Christianity is thriving in China. There may be more religious believers than Communist Party members.
Beijing’s sensitivities to religion are well-known. Religion offers a competitive worldview to the Party. The latter fears many Christians, especially Catholics, have loyalties beyond China’s borders. Religion brings people together in ways that might eventually influence politics.
In its early days, the People’s Republic of China responded harshly to religious activity, but official policy has moderated over time. There is an increasing amount of reluctant toleration of religious belief.
Beijing appears to have a more relaxed policy. Last year, I visited a church of around 800 in the capital. It operated openly, attracted many young people, and hosted dozens of baptisms on the Sunday I attended. I saw a car in traffic that sported the traditional Christian “fish.”
Ironically, the lesson of the West’s experience with religion is that the best way for a government to avoid conflict between religious believers and political authorities is to provide the greatest freedom possible. Obviously, there have been many strains of Christianity throughout the centuries. However, the faith emphasizes a transcendent commitment to God while accommodating many different political perspectives.
The Apostle Paul, whose ministry benefited from the order imposed by the Roman Empire, urged submission to the ruling authorities. There were exceptions, however, most obviously when secular rulers sought to impede the exercise of faith.
For instance, when the Jewish leadership in the Sanhedrin instructed the Apostles Peter and John to no longer preach about Jesus’s death and resurrection, they responded that they had to obey God rather than men. The original disciples and their followers persevered despite episodic persecution.
Ironically, the Romans found Christians to be good citizens. Indeed, Christians helped ameliorate some of the social problems evident in the ancient world.
Only when more abusive emperors demanded to be worshiped as gods did Christians resist, often at the cost of their lives. Contra the empire’s expectations, persecution did not extinguish religious faith.
As Christianity became the majority faith in the West, the faithful began to play a much larger political role. But in general they sought to shape, not overturn, the political order. And their greatest concern always was the status of their faith, both individually and communally.
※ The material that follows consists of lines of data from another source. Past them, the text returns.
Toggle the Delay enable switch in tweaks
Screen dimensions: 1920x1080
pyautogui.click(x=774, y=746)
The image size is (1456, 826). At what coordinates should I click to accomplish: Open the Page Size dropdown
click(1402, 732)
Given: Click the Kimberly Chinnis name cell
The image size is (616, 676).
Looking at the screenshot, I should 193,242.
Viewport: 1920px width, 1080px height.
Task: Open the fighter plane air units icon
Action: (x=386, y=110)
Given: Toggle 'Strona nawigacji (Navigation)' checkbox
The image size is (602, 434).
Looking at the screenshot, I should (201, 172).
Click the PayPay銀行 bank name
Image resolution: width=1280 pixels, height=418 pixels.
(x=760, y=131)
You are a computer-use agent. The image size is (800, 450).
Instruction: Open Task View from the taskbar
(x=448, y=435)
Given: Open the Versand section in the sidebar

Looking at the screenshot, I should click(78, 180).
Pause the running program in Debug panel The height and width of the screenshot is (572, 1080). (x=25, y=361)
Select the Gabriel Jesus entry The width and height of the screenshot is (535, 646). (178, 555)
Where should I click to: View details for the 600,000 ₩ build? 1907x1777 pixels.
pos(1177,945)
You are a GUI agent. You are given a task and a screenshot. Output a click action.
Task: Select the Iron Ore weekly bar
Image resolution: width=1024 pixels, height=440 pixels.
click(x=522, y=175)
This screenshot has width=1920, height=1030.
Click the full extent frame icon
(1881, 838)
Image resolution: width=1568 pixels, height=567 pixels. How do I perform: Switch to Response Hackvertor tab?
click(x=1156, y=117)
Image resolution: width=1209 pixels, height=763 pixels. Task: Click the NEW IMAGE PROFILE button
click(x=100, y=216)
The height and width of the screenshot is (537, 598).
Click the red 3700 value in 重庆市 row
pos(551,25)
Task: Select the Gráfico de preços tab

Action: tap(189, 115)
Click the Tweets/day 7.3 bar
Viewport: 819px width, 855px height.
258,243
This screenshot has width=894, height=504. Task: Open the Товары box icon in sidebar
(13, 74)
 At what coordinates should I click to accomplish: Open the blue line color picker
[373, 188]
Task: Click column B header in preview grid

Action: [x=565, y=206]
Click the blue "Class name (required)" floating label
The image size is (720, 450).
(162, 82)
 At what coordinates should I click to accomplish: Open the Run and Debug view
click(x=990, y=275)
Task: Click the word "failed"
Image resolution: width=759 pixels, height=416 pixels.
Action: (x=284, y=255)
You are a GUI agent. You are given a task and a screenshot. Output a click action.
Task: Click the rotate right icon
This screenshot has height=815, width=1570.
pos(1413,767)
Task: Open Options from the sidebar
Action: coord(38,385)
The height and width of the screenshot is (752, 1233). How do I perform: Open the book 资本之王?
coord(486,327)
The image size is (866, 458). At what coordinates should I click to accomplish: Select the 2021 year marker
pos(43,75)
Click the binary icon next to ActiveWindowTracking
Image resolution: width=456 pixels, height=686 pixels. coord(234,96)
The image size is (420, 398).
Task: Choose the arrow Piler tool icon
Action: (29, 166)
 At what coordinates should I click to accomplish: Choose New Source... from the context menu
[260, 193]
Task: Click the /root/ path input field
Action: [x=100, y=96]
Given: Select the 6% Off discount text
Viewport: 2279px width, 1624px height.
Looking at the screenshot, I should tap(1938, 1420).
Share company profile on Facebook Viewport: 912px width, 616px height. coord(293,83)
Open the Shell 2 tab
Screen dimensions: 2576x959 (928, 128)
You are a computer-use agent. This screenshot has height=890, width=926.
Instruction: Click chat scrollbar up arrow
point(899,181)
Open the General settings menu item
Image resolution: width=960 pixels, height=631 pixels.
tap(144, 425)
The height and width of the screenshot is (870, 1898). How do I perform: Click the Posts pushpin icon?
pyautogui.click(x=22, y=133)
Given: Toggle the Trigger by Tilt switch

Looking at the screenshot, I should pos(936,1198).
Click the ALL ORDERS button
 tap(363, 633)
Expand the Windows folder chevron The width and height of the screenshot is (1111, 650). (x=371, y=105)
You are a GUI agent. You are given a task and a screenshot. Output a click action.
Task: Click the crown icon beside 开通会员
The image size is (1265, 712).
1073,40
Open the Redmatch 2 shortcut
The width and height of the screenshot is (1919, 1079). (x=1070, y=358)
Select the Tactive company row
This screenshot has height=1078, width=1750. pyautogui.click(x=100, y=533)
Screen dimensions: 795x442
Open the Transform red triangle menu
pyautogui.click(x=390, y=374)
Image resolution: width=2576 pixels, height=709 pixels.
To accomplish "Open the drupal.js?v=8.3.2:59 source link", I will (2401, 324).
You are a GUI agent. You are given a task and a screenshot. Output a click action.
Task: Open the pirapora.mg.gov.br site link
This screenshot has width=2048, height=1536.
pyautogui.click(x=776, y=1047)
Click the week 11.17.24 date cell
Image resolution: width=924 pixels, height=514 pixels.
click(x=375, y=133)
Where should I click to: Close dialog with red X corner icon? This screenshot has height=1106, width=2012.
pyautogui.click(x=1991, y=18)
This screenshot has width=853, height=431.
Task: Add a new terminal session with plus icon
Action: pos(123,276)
The worst battles between religious and government powers occurred when the latter sought to exercise spiritual authority.
The PRC doesn’t easily fit into the Western experience. However, one lesson clearly applies. The best way to minimize political confrontations between church and state is to reduce government restraints on religion. Christians have no unified view of politics, but believers everywhere agree on the importance of being allowed to worship God.
Interfering with the ability of people to live their faith guarantees, indeed, requiresresistance. Whatever the government’s objectives, the impact will be social conflict. Believers will perceive the state to be challenging their core faith.
As I point out on China-US Focus: “The Party cannot win this battle. For years Christianity’s growth was concentrated in rural areas, but recently has spread to the cities and reached a better educated population. Based on existing growth rates there could be nearly 250 million Christians in China by 2030.”
Beijing hopes to make Christianity conform to China. Gu Mengfei of the Three-Self Patriotic Movement, which represents legal Protestant churches, explained that the PRC desired to “encourage more believers to make contributions to the country’s harmonious social progress.” Such harmony is best achieved by eliminating the greatest source of potential conflict, barriers to religious practice.
China increasingly is influencing Asia and the world. But the PRC in turn will be influenced by developments within. One of those is religion. The government would best respond in a way that accommodates increased religious faith.